◆ Problem details ◆
Copy the material between the lines holding "Screen dimensions: 844x475" and "pyautogui.click(x=801, y=364)", inclusive, word for word. Leave the pictures out of your answer.

◆ Dataset extract ◆
◆ ◆ ◆ ◆

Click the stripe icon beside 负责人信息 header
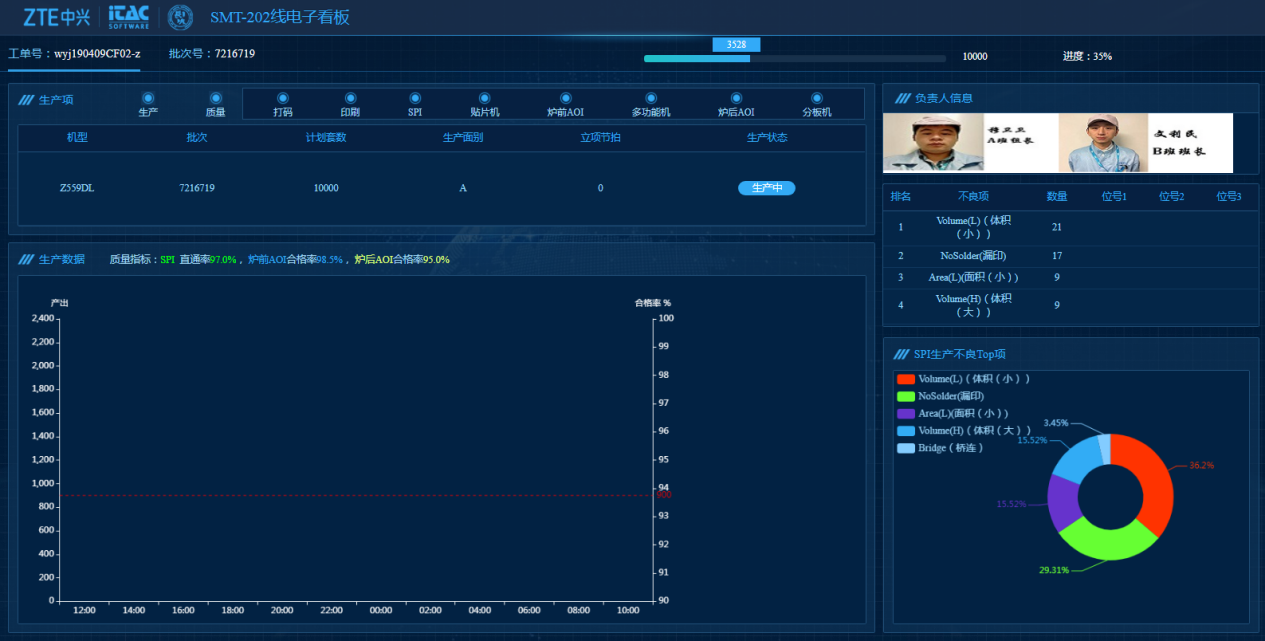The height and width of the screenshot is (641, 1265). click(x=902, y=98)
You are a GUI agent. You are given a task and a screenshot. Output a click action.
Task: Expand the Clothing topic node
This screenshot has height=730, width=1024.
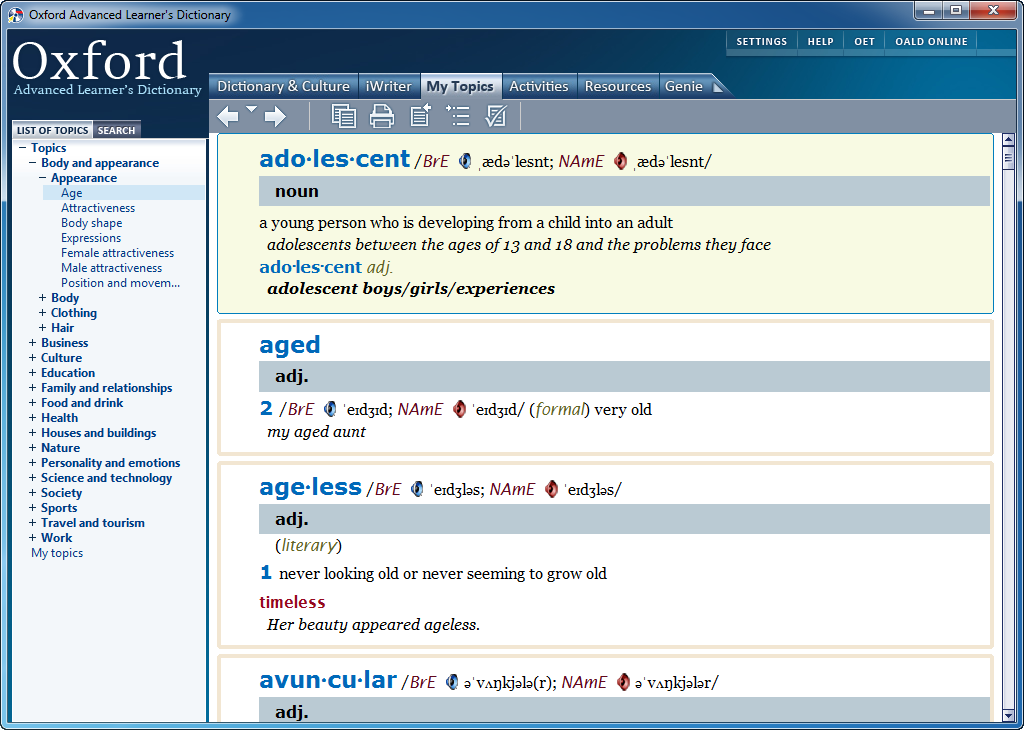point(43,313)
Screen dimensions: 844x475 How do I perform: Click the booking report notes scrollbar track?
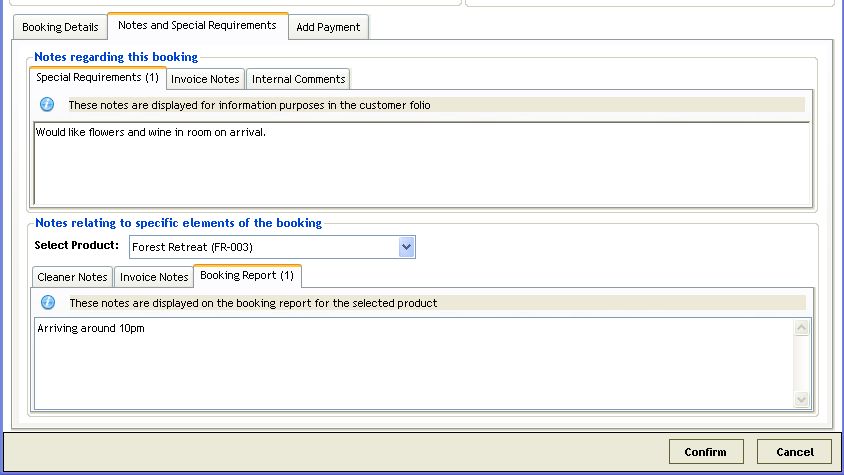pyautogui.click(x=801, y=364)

◆ ◆ ◆ ◆

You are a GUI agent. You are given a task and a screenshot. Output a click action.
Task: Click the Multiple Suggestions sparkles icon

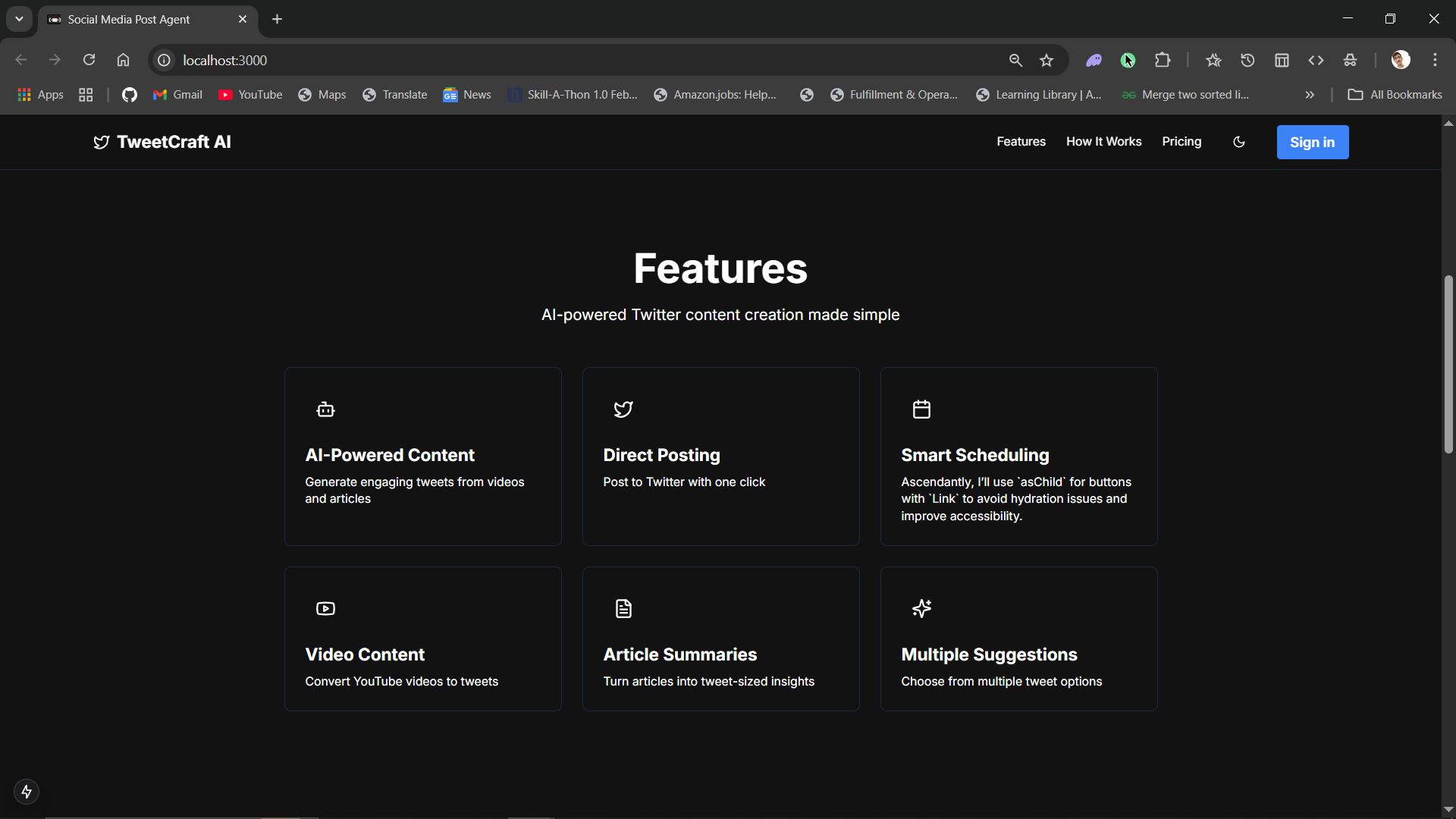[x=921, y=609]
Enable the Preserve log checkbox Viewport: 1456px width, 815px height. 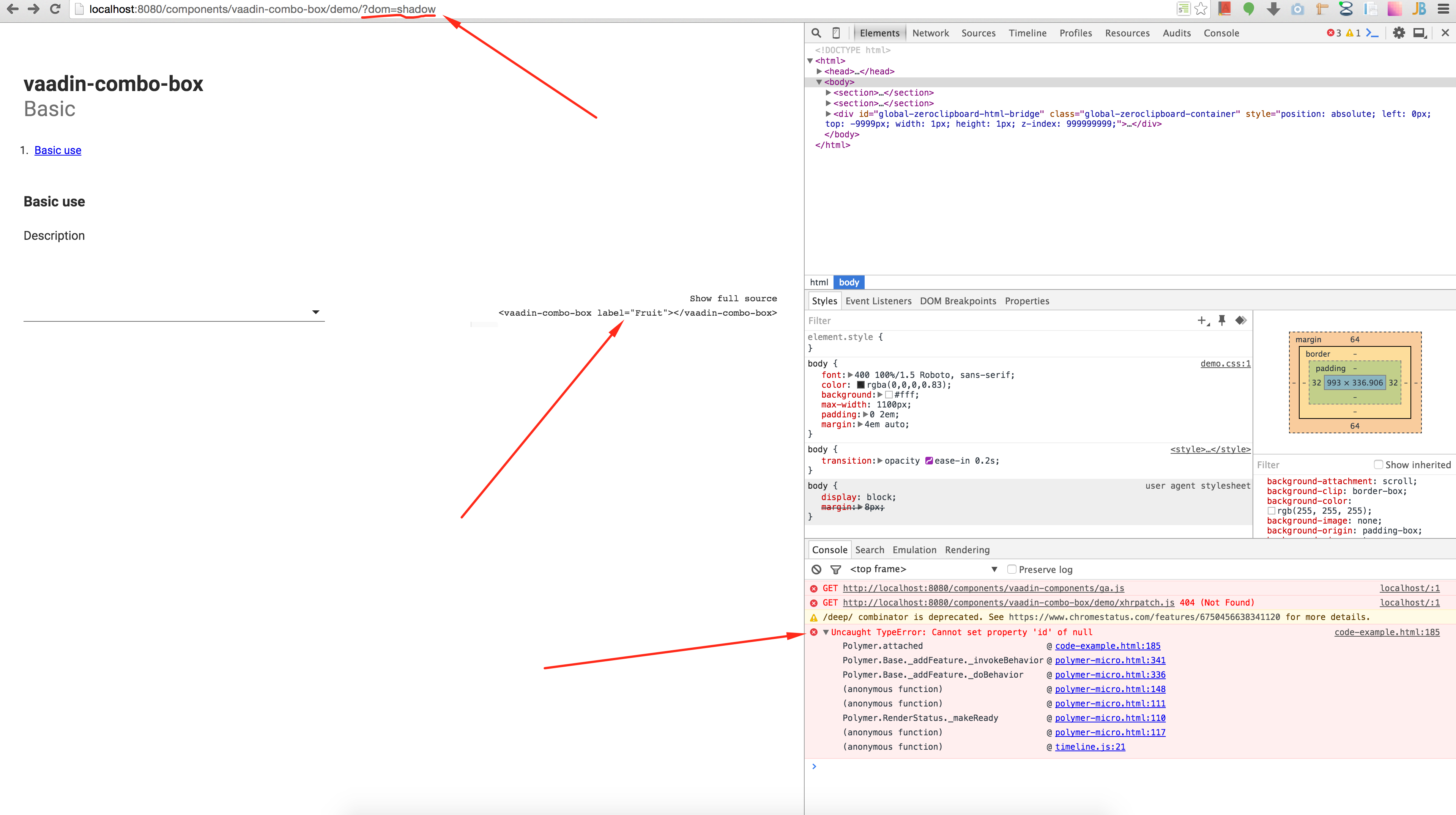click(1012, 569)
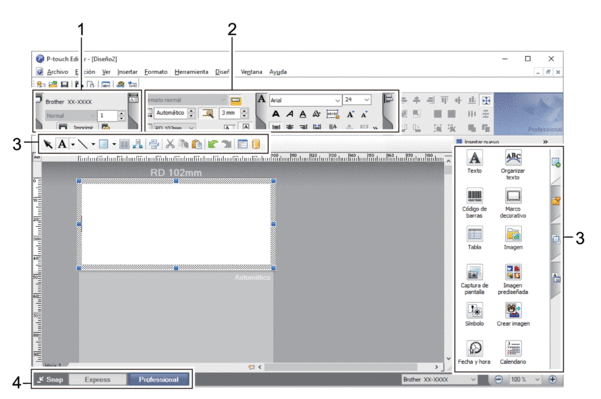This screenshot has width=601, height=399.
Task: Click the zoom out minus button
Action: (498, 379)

◆ ◆ ◆ ◆

◆ Response to the task ◆
Screen dimensions: 844x475 How do I perform: Click the booking report notes scrollbar track?
pyautogui.click(x=801, y=364)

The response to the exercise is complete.